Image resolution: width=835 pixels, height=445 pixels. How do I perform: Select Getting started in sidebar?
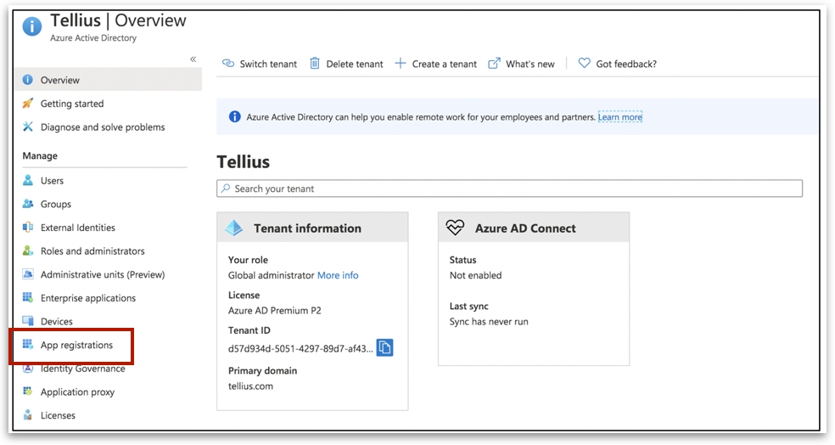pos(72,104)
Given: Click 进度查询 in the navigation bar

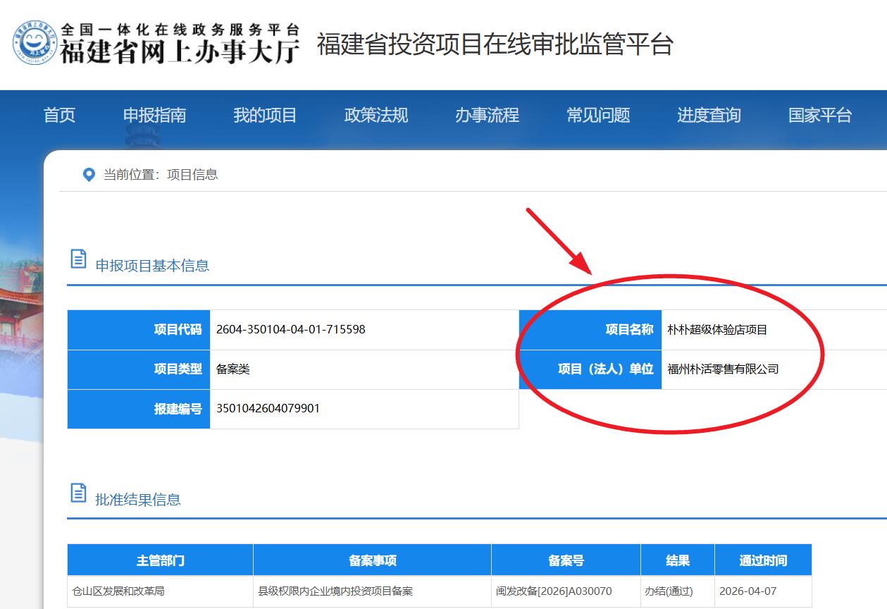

==

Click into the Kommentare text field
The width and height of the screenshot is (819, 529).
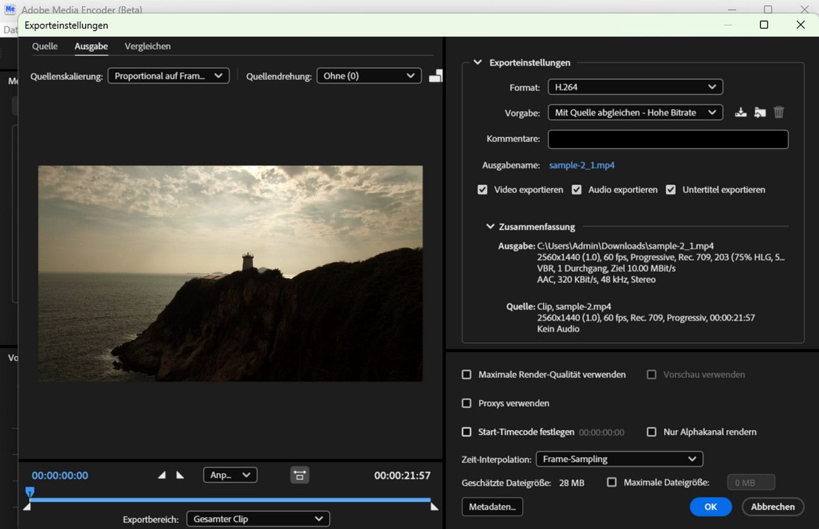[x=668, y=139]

**Task brief:**
Lines that contain "Click" are the result; find them in the entries above and copy each one.

**Task solution:**
Given: Click 进度查询 in the navigation bar
Click into the Kommentare text field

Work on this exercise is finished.